Applying the triple product to calculate \[\overrightarrow a \cdot \left( {\overrightarrow b \times \overrightarrow c } \right)\].
\[\overrightarrow a \cdot \left( {\overrightarrow b \times \overrightarrow c } \right) = \left| {\begin{array}{*{20}{c}}x&{ - 2}&3\\{ - 2}&x&{ - 1}\\7&{ - 2}&x\end{array}} \right|\]
\[ \Rightarrow \overrightarrow a \cdot \left( {\overrightarrow b \times \overrightarrow c } \right) = x\left( {{x^2} - 2} \right) + 2\left( { - 2x + 7} \right) + 3\left( {4 - 7x} \right)\]
\[ \Rightarrow \overrightarrow a \cdot \left( {\overrightarrow b \times \overrightarrow c } \right) = {x^3} - 2x - 4x + 14 + 12 - 21x\]
\[ \Rightarrow \overrightarrow a \cdot \left( {\overrightarrow b \times \overrightarrow c } \right) = {x^3} - 27x + 26\]
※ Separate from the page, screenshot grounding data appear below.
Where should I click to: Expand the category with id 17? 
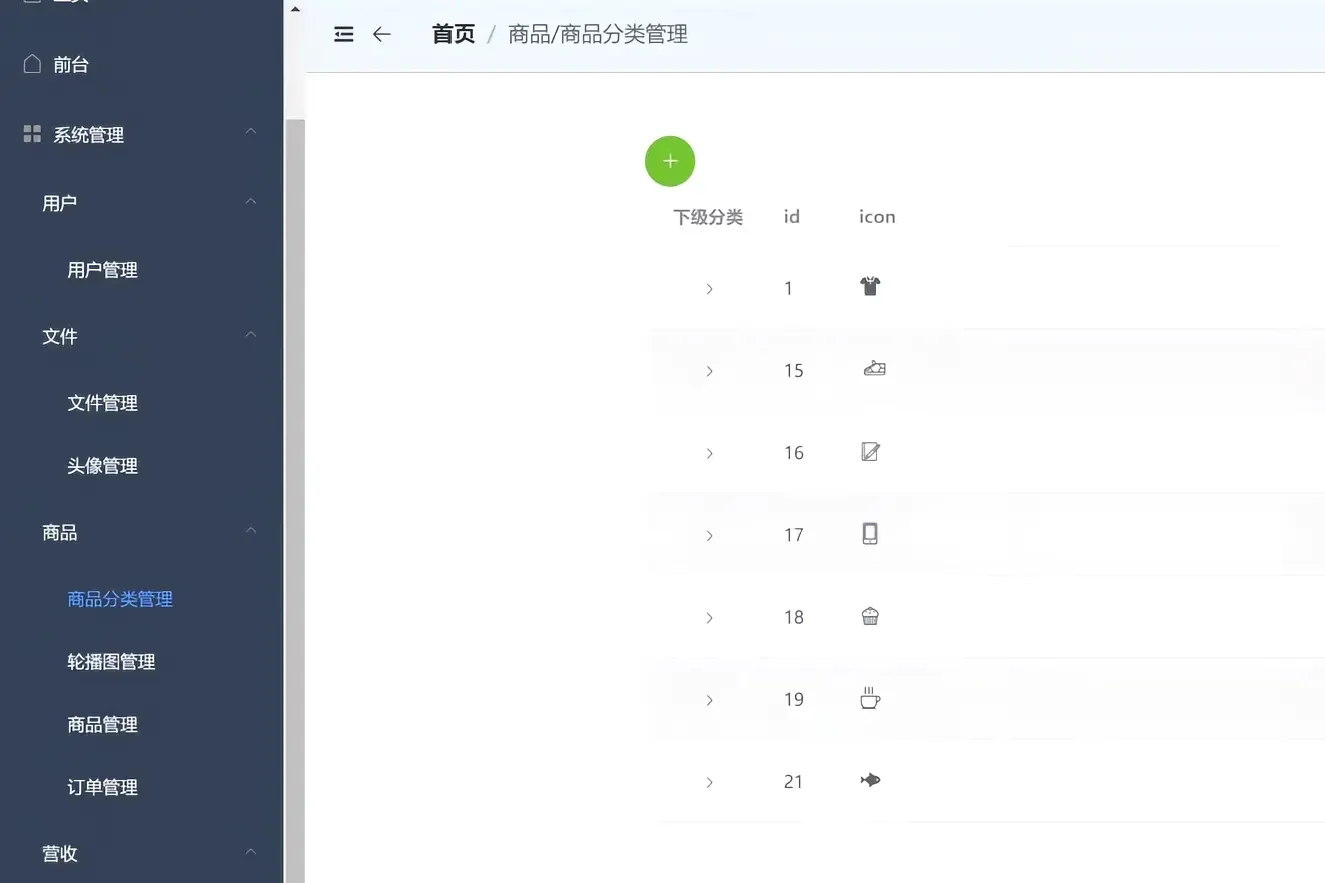coord(709,535)
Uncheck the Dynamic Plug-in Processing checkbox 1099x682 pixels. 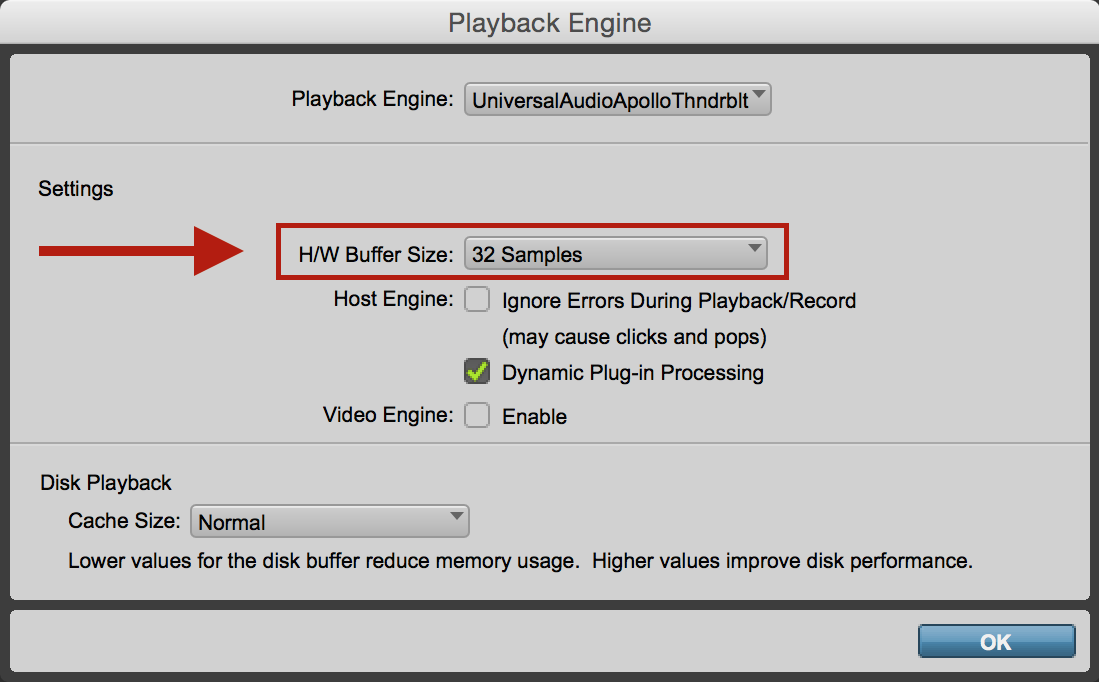477,372
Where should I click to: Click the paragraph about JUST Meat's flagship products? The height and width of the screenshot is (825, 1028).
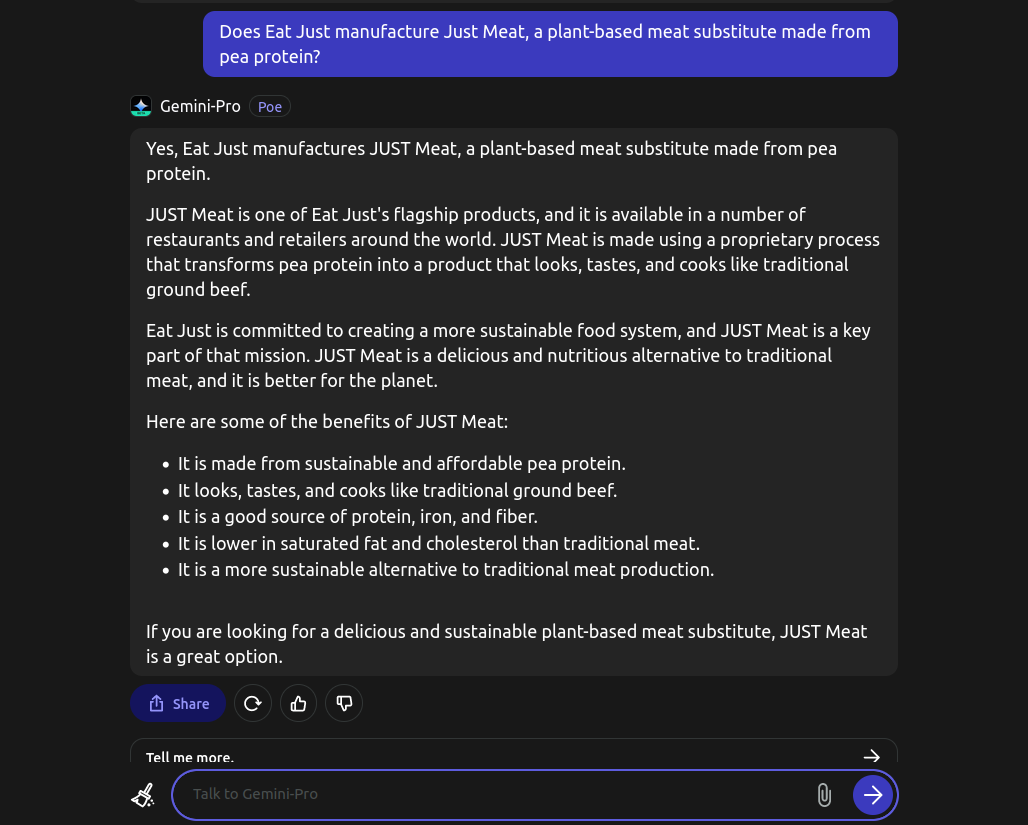coord(513,252)
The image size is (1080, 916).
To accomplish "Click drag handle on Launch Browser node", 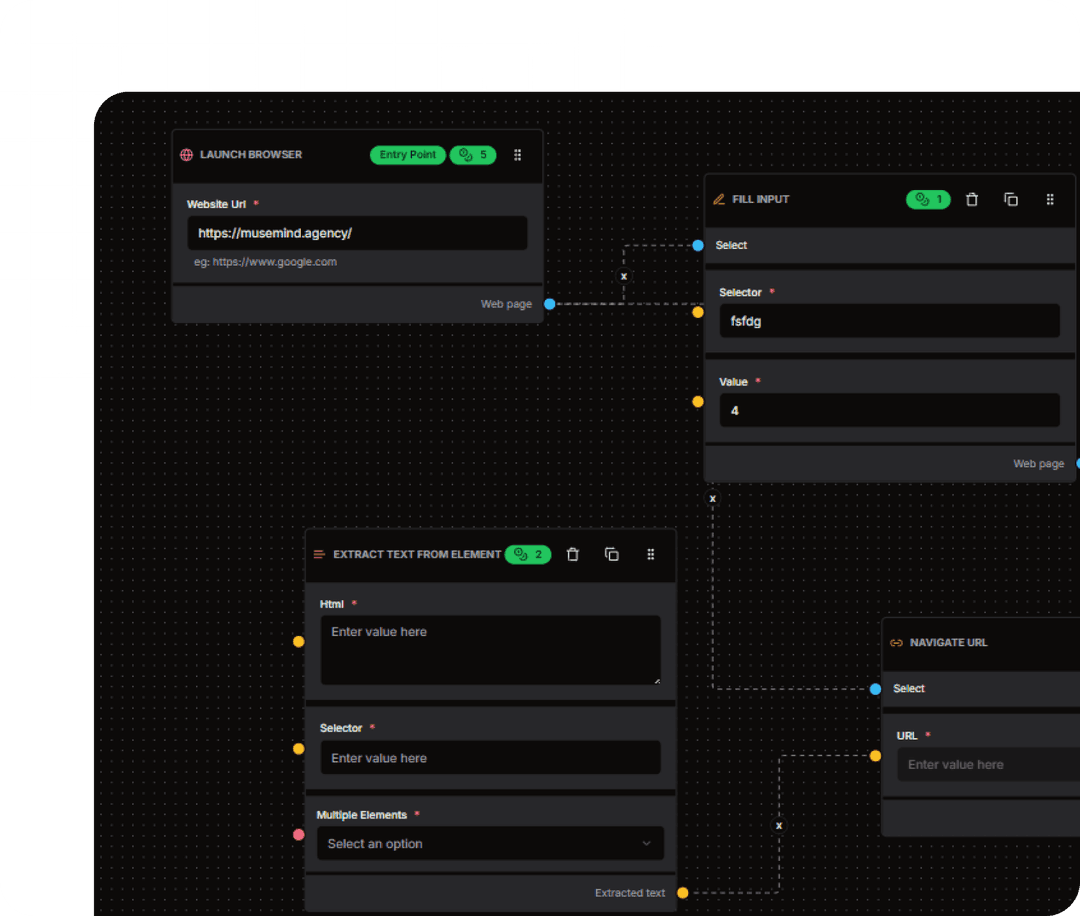I will (518, 155).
Now putting the value of \[\overrightarrow a \cdot \left( {\overrightarrow b \times \overrightarrow c } \right)\] in \[f\left( x \right) = \overrightarrow a \cdot \left( {\overrightarrow b \times \overrightarrow c } \right)\]
\[f\left( x \right) = {x^3} - 27x + 26\]
Differentiate with respect to \[x\]
\[f'\left( x \right) = 3{x^2} - 27\]
Again, differentiate with respect to \[x\].
\[f''\left( x \right) = 6x\]
To calculate the local minima or maxima we will equate \[f'\left( x \right)\] with 0.
\[0 = 3{x^2} - 27\]
Solve the above equation:
\[ \Rightarrow 3{x^2} = 27\]
Divide both sides by 3
\[ \Rightarrow {x^2} = 9\]
Taking square root on both sides
\[ \Rightarrow x = \pm 3\]
Now putting \[x = 3\] in \[f''\left( x \right) = 6x\]
\[f''\left( x \right) = 6 \cdot 3 = 18 > 0\]
Since \[f''\left( x \right) > 0\], so the function \[f\left( x \right)\] has minima at \[x = 3\].
Now putting \[x = - 3\] in \[f''\left( x \right) = 6x\]
\[f''\left( x \right) = 6 \cdot \left( { - 3} \right) = - 18 < 0\]
Since \[f''\left( x \right) < 0\], so the function \[f\left( x \right)\] has maxima at \[x = - 3\].
Thus, the value of \[{x_0}\] is -3.
Now applying the dot product in \[\overrightarrow a \cdot \overrightarrow b + \overrightarrow b \cdot \overrightarrow c + \overrightarrow c \cdot \overrightarrow a \]
\[\overrightarrow a \cdot \overrightarrow b + \overrightarrow b \cdot \overrightarrow c + \overrightarrow c \cdot \overrightarrow a \]
\[ = \left( {x\widehat i - 2\widehat j + 3\widehat k} \right) \cdot \left( { - 2\widehat i + x\widehat j - \widehat k} \right) + \left( { - 2\widehat i + x\widehat j - \widehat k} \right) \cdot \left( {7\widehat i - 2\widehat j + x\widehat k} \right) + \left( {7\widehat i - 2\widehat j + x\widehat k} \right) \cdot \left( {x\widehat i - 2\widehat j + 3\widehat k} \right)\]
\[ = \left( { - 2x - 2x - 3} \right) + \left( { - 14 - 2 - x} \right) + \left( {7x + 4 + 3x} \right)\]
\[ = - 2x - 2x - 3 - 14 - 2 - x + 7x + 4 + 3x\]
\[ = 5x - 15\]
Now putting \[x = -3\] in the above expression.
\[ = 5 \cdot \left( { - 3} \right) - 15\]
\[ = - 30\]

Hence option C is the correct option.

Note: Students often confused to calculate the maxima or minima. If \[f''\left( x \right) < 0\] at \[x = a\], then the function \[f\left( x \right)\] has maxima at \[x = a\]. If \[f''\left( x \right) > 0\] at \[x = a\], then the function \[f\left( x \right)\] has minima at \[x = a\].